# [Tasks to complete]
(a) Reproduce the stretch of the bylaw excerpt on members' meetings from "- 4.3 Requirement" through "constitute a quorum.".
(b) Summarize the bylaw excerpt on members' meetings in two sentences.

# [Provided text]
Notice of a Meeting of Members will include the text of any Special Resolution to be considered at the meeting.
- 3.9 Omission of Notice
The accidental omission to give notice of a Meeting of Members to, or the non‑receipt of notice by, any Member entitled to receive notice does not invalidate proceedings at that meeting.
- part 4. PROCEEDINGS AT MEETINGS OF MEMBERS
- 4.1 Special Business
Special business is:
- (a) all business that is transacted at a special general meeting; and
- (b) all business that is transacted at an annual general meeting, except:
- (i) consideration of the financial statements;
- (ii) consideration of the Public Accountant’s report;
- (iii) the election of Directors; and
- (iv) re-appointment of the incumbent Public Accountant.
- 4.2 Attendance at Meetings of Members
Every Member, Director and the Public Accountant is entitled to attend a Meeting of Members. No other Person or entity is entitled to attend a Meeting of Members but the Corporation may invite other Persons to attend as guests and observers.
- 4.3 Requirement of Quorum
No business, other than the adjournment of the meeting, will be conducted at a Meeting of Members at a time when a quorum is not present.
- 4.4 Quorum
A quorum for a Meeting of Members is the greater of three (3) Members and one-third (1/3) of the total number of current Members on the date upon which notice of the Meeting of Members is given.
- 4.5 Lack of Quorum
If within 30 minutes from the time appointed for a Meeting of Members a quorum is not present, the meeting, if convened on the requisition of Members, will be terminated; but in any other case it will stand adjourned to the next day, at the same time and place, and if, at the adjourned meeting, a quorum is not present within 30 minutes from the time appointed for the meeting, the Members present will constitute a quorum.

# [Given information]
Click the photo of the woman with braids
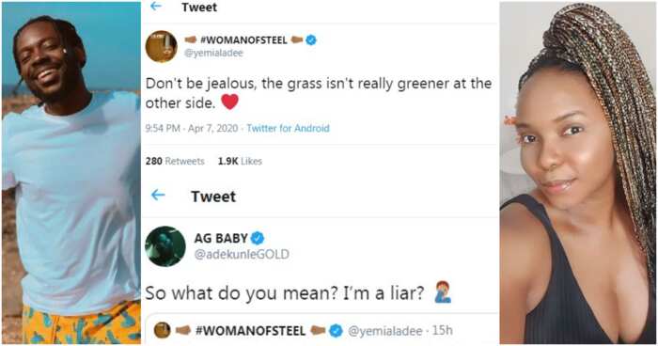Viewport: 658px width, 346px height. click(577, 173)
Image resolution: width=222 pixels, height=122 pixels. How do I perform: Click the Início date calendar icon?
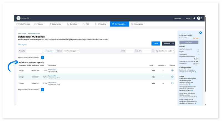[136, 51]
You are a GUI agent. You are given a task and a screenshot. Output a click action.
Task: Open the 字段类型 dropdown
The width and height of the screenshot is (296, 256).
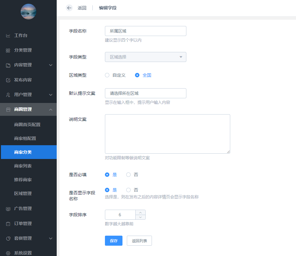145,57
---
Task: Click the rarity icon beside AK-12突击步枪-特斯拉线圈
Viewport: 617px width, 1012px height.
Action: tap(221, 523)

# [Answers to each task]
(a)
- 4.3 Requirement of Quorum
No business, other than the adjournment of the meeting, will be conducted at a Meeting of Members at a time when a quorum is not present.
- 4.4 Quorum
A quorum for a Meeting of Members is the greater of three (3) Members and one-third (1/3) of the total number of current Members on the date upon which notice of the Meeting of Members is given.
- 4.5 Lack of Quorum
If within 30 minutes from the time appointed for a Meeting of Members a quorum is not present, the meeting, if convened on the requisition of Members, will be terminated; but in any other case it will stand adjourned to the next day, at the same time and place, and if, at the adjourned meeting, a quorum is not present within 30 minutes from the time appointed for the meeting, the Members present will constitute a quorum.

(b) Notice of a Meeting of Members must include the text of any Special Resolution, and accidentally omitting notice to a Member does not invalidate the meeting's proceedings. Only Members, Directors and the Public Accountant are entitled to attend, and without a quorum (the greater of three Members and one-third of current Members) no business other than adjournment may be conducted.